The success of Zionism in creating Israel complicates matters for Muslims. Loss of land for the Palestinians and the loss of Jerusalem are viewed with injustice and anger among Muslims. In the rhetoric of confrontation, many themselves blur the distinction between anti-Judaism, anti-Semitism and anti-Zionism. Such Muslims make the mistake they accuse others of making about themselves: seeing all Jews as monolithic and threatening.

It would be foolish, though, to deny that unless Muslims feel that genuine tolerance and compassion are shown to the Palestinian people, unless the right of Muslims to the holy city of Jerusalem is acknowledged, and unless media hostility is checked, there will be no end to the confrontation between religions and nations. The people of the Book - Muslims, Jews and Christians - need to find a way of living peacefully together. If we cannot think in terms of our common noble religions, let us think in terms of our common cultural heritage as representing the ideal.

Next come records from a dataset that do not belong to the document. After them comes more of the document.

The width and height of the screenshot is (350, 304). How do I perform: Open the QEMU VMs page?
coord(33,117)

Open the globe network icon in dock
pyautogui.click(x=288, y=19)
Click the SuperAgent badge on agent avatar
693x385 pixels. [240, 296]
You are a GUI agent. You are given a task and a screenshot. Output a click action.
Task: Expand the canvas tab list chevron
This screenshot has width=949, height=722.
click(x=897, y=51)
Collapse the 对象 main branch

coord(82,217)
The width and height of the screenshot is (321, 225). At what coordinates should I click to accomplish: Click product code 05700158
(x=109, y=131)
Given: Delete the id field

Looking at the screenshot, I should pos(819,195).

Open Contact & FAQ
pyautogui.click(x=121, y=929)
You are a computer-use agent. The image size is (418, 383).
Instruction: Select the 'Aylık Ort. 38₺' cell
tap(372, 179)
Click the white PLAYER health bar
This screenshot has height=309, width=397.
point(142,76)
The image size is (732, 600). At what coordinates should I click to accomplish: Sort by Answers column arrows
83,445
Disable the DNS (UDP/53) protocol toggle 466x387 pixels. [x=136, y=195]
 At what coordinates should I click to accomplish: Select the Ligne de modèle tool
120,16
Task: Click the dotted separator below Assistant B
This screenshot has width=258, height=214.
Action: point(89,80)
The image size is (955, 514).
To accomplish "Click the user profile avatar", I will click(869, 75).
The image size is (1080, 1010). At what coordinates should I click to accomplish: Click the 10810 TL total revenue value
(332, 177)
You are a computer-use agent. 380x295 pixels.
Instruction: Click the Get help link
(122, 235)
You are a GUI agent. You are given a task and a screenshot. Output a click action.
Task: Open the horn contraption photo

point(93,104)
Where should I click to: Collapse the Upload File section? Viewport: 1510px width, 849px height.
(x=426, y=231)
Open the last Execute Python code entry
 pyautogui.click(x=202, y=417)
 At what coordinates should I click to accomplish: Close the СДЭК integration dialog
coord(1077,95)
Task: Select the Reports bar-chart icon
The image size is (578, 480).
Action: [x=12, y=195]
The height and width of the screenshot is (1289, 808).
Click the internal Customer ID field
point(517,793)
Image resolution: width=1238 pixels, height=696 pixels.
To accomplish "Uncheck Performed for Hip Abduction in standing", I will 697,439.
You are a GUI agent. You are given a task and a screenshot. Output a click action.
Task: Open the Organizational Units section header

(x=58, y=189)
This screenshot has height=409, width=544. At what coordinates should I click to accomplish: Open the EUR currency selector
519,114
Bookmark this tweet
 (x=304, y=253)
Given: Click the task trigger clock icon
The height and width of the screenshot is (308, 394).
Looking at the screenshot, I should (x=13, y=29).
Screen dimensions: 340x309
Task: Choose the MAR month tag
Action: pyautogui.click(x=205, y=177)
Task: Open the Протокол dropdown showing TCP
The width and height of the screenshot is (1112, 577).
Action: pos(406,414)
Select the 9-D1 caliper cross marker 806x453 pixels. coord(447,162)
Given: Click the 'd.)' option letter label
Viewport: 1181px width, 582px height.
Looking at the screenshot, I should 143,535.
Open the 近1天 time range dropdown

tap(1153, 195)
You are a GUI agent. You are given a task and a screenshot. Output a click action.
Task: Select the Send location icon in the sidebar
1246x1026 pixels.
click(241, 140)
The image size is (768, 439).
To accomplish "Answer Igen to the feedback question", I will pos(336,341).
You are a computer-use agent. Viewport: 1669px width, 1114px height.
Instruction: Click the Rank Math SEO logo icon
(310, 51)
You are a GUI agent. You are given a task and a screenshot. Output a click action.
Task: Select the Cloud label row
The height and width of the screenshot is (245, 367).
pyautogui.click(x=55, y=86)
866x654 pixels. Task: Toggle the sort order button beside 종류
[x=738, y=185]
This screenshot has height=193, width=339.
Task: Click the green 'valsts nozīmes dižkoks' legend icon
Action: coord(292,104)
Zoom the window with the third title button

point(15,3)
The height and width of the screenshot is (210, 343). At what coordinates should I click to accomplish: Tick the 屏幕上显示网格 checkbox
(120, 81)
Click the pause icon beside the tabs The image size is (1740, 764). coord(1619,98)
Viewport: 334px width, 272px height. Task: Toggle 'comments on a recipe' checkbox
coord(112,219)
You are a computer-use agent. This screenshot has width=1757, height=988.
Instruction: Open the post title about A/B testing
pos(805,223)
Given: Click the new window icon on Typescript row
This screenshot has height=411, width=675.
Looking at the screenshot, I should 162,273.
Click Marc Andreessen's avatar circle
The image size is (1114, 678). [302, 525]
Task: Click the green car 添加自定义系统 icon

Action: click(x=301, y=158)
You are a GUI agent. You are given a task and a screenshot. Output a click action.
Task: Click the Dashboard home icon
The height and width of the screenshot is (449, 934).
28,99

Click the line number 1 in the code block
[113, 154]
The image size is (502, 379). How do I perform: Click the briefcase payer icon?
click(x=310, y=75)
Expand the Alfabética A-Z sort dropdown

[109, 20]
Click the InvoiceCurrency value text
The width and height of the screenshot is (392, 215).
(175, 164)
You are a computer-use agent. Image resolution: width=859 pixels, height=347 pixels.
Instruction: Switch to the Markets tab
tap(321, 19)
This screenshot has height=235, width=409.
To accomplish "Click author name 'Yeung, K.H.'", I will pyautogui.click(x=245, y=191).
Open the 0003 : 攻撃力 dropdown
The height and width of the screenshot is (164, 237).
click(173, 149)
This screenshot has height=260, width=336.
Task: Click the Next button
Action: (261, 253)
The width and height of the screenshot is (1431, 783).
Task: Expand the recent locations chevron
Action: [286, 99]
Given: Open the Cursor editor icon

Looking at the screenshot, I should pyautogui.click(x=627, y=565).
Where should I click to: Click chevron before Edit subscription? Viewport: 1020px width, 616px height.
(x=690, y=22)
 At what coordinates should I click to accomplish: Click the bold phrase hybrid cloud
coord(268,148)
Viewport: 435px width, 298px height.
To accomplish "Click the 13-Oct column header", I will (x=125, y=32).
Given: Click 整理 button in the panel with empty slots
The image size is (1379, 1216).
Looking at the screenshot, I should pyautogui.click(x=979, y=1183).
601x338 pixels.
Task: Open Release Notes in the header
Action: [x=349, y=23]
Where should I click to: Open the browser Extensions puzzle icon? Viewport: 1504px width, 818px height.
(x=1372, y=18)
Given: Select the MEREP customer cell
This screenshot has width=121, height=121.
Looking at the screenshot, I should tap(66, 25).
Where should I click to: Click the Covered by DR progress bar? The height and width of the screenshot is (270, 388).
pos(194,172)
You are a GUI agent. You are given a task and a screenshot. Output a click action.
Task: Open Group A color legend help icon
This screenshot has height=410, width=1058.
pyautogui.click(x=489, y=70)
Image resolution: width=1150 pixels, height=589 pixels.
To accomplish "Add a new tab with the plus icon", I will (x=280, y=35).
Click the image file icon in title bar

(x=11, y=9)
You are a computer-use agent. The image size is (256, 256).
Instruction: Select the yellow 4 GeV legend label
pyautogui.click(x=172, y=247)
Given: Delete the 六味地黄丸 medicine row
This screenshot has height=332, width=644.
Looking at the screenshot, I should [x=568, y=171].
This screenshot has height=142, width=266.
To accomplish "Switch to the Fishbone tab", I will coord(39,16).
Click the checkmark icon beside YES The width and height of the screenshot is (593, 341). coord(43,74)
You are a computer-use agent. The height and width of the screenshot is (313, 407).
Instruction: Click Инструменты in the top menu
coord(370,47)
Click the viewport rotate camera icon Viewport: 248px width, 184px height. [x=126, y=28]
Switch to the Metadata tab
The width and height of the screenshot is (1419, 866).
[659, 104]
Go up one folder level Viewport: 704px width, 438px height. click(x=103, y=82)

Only a few months ago I had a grandson. He was named Ibrahim after the great Muslim prophet, who is also the great Jewish and Christian patriarch. Ibrahim inherits a legacy of several millennia. He will not be denied his heritage. I would like him to see the Jews and Christians as kin, People of the Book. I would also like him to visit and pray in Jerusalem, with peace in his heart. For me, from Adam in the mists of time to Ibrahim, my grandson, there is a span of human history which both incorporates the great religions of the world and provides hope and optimism for the future.

UPDATE 8/21/2012

After a series of ads were posted on transit systems in New York and San Francisco by AFDI/SIOA (Geller and Spencer’s hate groups) they were widely condemned as anti-Muslim and/or anti-Arab.

As I said in the article Pamela Geller & Robert Spencer announce new “Islamorealism” anti-Islam ad giving the entire background of this effort:

...  At this point, the only positive articles about the AFDI/SIOA ad campaign are from Geller, Spencer, and their allies in the Islamophobia industry.  Geller insists that the ads are not hateful, and that any criticism is unfounded, and a deliberate attempt to misrepresent her message.  However, it seems that Geller’s message is “misunderstood” as hateful by an awful lot of people. 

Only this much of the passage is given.